Exercise tasks
• 1. In the article on adjusting to new hearing technology, what did one child ask the author after getting a cochlear implant?
• 2. Rewrite the article on adjusting to new hearing technology from "I have recently" through "hearing aids back.", with "office" changed to "classroom".

Extract
+ + + + + + +

I have recently gotten hearing aids and it reminded me that we need to remember that adjusting to new technology is an effort for everyone. I remember in the olden days when people moved from analog to digital hearing aids both children and adults were certain that the new hearing aids weren’t working because they just didn’t sound as loud.
For the children I worked with, I would take their “old” hearing aids and put them someplace in my office with the child’s help but not let them take the hearing aids home because I was afraid that they would just go back to the old aids and not give the new ones a chance.
When they came back a week or two later, none of my kids ever asked for their old hearing aids back.
Adjusting to the New Sound
When children move from hearing aids to cochlear implants it is a shock. Things really sound different. They are hearing high frequency sounds they never heard before. With cochlear implants they cannot go back so the situation is different. If they are old enough, we tell them that things are going to sound very different. When one child complained about how things sounded with his cochlear implant I reminded him that I had told him it would sound different. He confirmed that I had told him that but said he just didn’t believe me.
When I ask children what they are hearing, that they had not heard before, one child asked me if I knew that kisses made noise, another was surprised that turning pages made a noise, and that the refrigerator made a noise.
We need to remember that we need to learn to listen to new technology. If a child gets two new pieces of technology at the same time (e.g. right and left hearing aids or implants), we expect that they will learn to listen equally well with both ears. I think that is a dangerous assumption.
Unless you test, you never know what exactly a child is hearing. It is essential that you test with each ear separately and both ears together. Children should be hearing equally well in each ear. If they are not, one ear will become dominant and not develop optimal auditory skills.
- Test each ear separately
- Ask children which ear is louder (the answer should be I don’t know)
- If testing indicates that the ears are the same but performance is poorer in one ear, or if a child has had a cochlear implant on only one ear and then gets one on the other ear 6 or more months later, the child should spend 2-3 hours/day listening with the new ear alone and some therapy time should be spent listening with the new ear alone. (While kids often object to taking off the “old ear” they will soon see that when the “new ear” improves it helps overall functioning.
Test, test, test
Monitor performance on a regular basis so that you know what a child hears and can work to fix it. Encourage children to be patient and promise things will improve. They will. And if they don’t – go back to the audiologist.

+ + + + + + +

Material provided
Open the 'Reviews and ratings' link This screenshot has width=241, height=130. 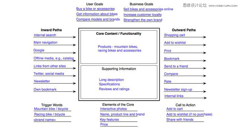coord(114,89)
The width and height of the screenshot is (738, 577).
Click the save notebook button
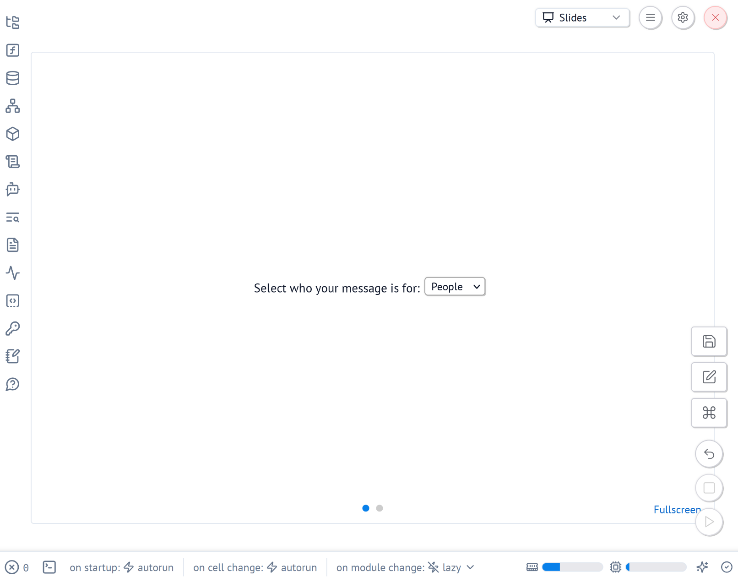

+ + + + + + +

Task answers
• 1. The child asked whether the author knew that kisses made noise.

• 2.
I have recently gotten hearing aids and it reminded me that we need to remember that adjusting to new technology is an effort for everyone. I remember in the olden days when people moved from analog to digital hearing aids both children and adults were certain that the new hearing aids weren’t working because they just didn’t sound as loud.
For the children I worked with, I would take their “old” hearing aids and put them someplace in my classroom with the child’s help but not let them take the hearing aids home because I was afraid that they would just go back to the old aids and not give the new ones a chance.
When they came back a week or two later, none of my kids ever asked for their old hearing aids back.